On April 7, the story in Time magazine was posted everywhere: we had brought the extinct Ice Age Dire Wolf, Aenocyon dirus, back from the dead. Alongside this unbelievable headline came the video of two adorable white, fluffy canines in the hands of a human caregiver.
These two pups were Romulus and Remus, the culmination of years of work by the U.S.-based biotechnology company Colossal Biosciences. (This company made headlines in March 2025 with the news that they’d produced gene-edited “woolly mice”, which did not actually have any woolly mammoth DNA.) The pups alongside their sister Kahleesi represent the first of what is likely to be a series of “de-extinctions”, in which extinct animals are brought back to life using gene editing technology.
So, did Colossal Biosciences really de-extinct the Dire Wolf?
A gray wolf compared to an Ice Age dire wolf. Illustration by Roman Uchytel.
For quite a long time it was thought that dire wolves were simply a larger version of today’s Gray Wolf (Canus lupus) due to how similar their bones are. The dire wolf is thought to be about the size of today’s largest gray wolves, which are found in Alaska and northwest Canada. In some cases, it’s impossible to tell dire wolf remains from Ice Age gray wolf remains by physical comparison alone. One major difference is that the dire wolf had much larger carnassial teeth, the enlarged lower molar and upper premolar pair found in some carnivores that function to shear flesh.

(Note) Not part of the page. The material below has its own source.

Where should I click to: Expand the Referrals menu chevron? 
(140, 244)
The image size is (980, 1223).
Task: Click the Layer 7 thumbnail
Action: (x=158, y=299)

Gray wolf mandible (front) compared to the more robust dire wolf mandible. OHC photo.
Close-up comparing the larger lower 1st molar (carnassial) of the dire wolf to a modern Gray Wolf. OHC photo.
However, recent genetic analyses indicate that the dire wolf represents a distinct lineage of canines that evolved in isolation from other canids in the Americas. The ancestors of today’s Gray Wolf and the Dire Wolf branched off from each other 5.7 million years ago. (For context, humans and our closest living relatives, chimpanzees, split from a common ancestor 7 million years ago.) The North American Gray Wolf evolved in Europe and migrated to North America during an interglacial period 16,000 – 13,000 years ago, some time after humans arrived on the continent around 30,000 years ago. The branch that includes the Gray Wolf is also ancestral to Cape Hunting Dogs (Lycaon pictus), dholes, jackals, and coyotes. The gray wolf and dire wolf are different enough genetically that interbreeding would have been impossible, and they very likely would not have recognized each other as kin.
Bear in mind that, like our own lineage, the Dire Wolf and Gray Wolf did not spring fully formed from their shared common ancestor and remain unchanged in the intervening time – for both animals, there were many intermediate steps along the way, and many evolutionary dead ends.
Reconstruction of a dire wolf at the Cincinnati Museum Center. Sculpture by David Might, OHC photo.
The last Dire Wolf lived around 10,000 years ago. Remains have been found all over the Americas and as far south as Peru, with a startling number from the La Brea Tar Pits in California. The oldest remains have been dated to 125,000 years old, although some canid remains with an inconclusive identity (meaning they may be Dire Wolf or a Dire Wolf ancestor) have been dated to over 200,000 years old.
The beautiful, unusually large (and now half-grown) canids roaming Colossal’s 2000 acre ecological preserve are Gray Wolves (Canis lupus) that had 14 specific genes edited to match DNA collected from the remains of two specimens of Dire Wolf – one from Ohio, and one from Oregon. These genes are responsible for 20 traits including coat color, size, and growth rate “thought to be” characteristic of the Dire Wolf. No actual Dire Wolf DNA was spliced into their wolf genomes. Moreover, the difference between the two species is far more than just 14 genes. Also not taken into account is Dire Wolf mitochondrial DNA, which so far no research team has been able to retrieve.
So are they Dire Wolves, or not? That is a philosophical debate that boils down to the ultimate question with no single answer that lies at the heart of modern biology: what is a species?